# [What the exercise asks]
Every record below must be written out exactly. Leave out the pictures.

Stored items

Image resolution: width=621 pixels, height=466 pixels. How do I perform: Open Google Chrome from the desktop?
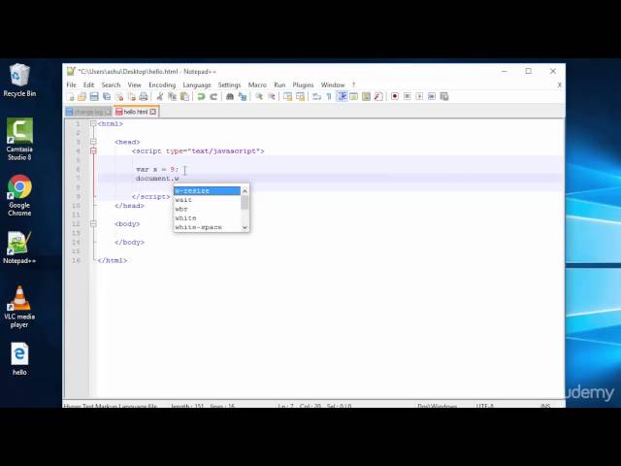coord(19,191)
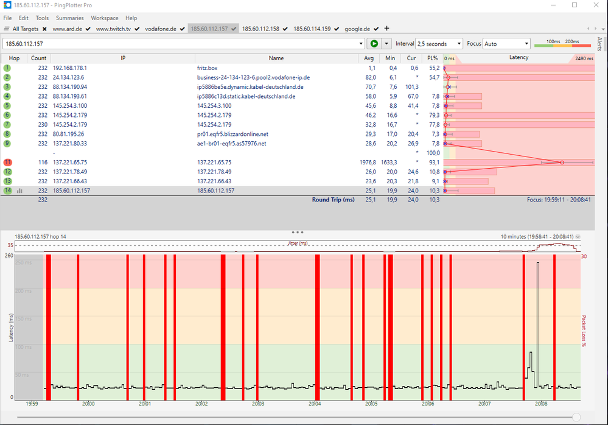Click the bar-graph icon on hop 14 row

tap(20, 191)
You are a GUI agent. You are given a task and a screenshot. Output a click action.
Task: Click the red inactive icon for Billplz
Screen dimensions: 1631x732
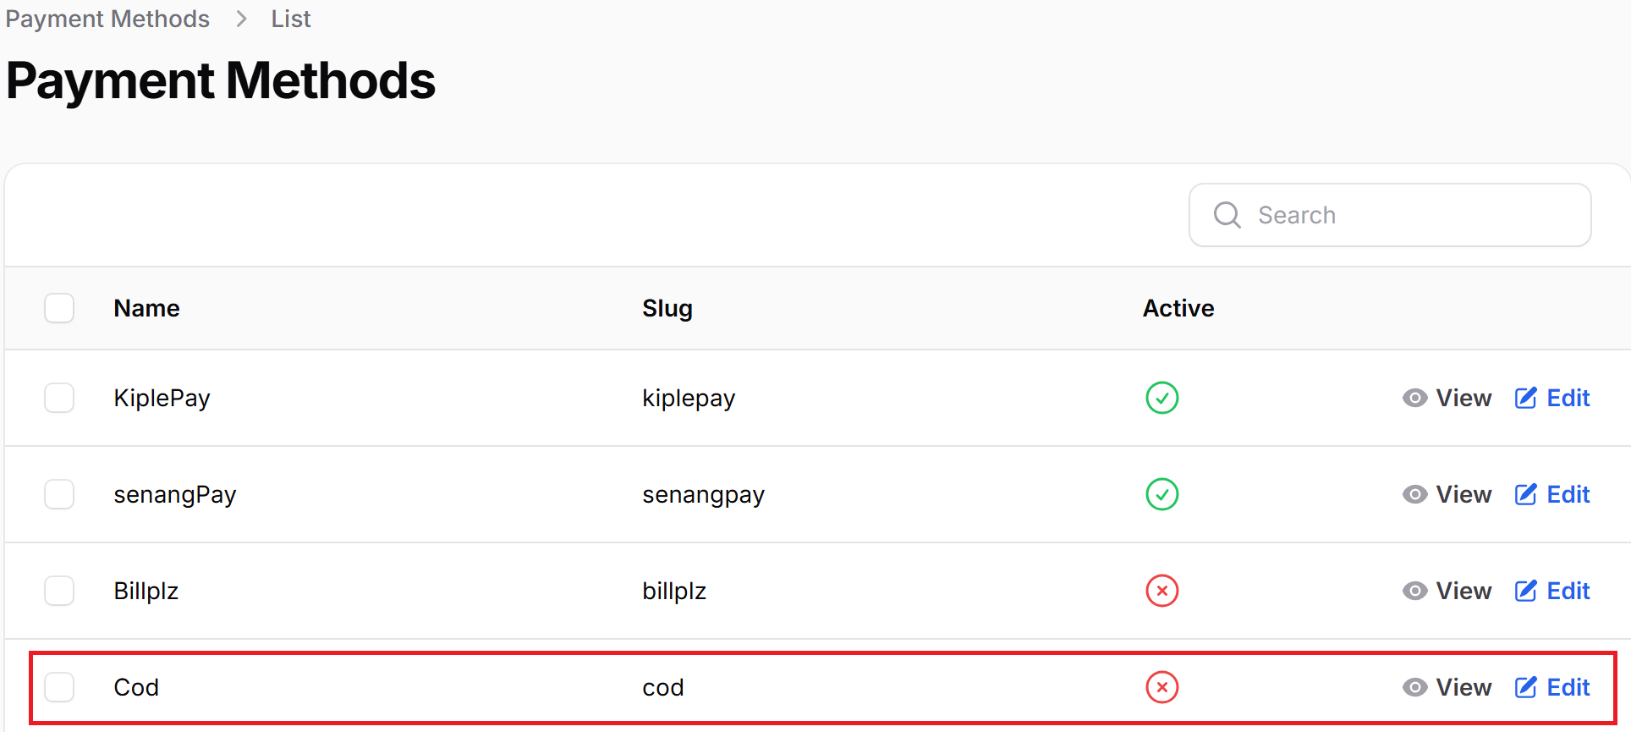coord(1161,591)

# [Response box]
Image resolution: width=621 pixels, height=466 pixels. How do I perform: Open Google Chrome from the desktop?
coord(19,191)
Click the bar-graph icon on hop 14 row

tap(20, 191)
You are a GUI agent. You are given a task and a screenshot. Output a click action.
Task: Click the red inactive icon for Billplz
Screen dimensions: 1631x732
coord(1161,591)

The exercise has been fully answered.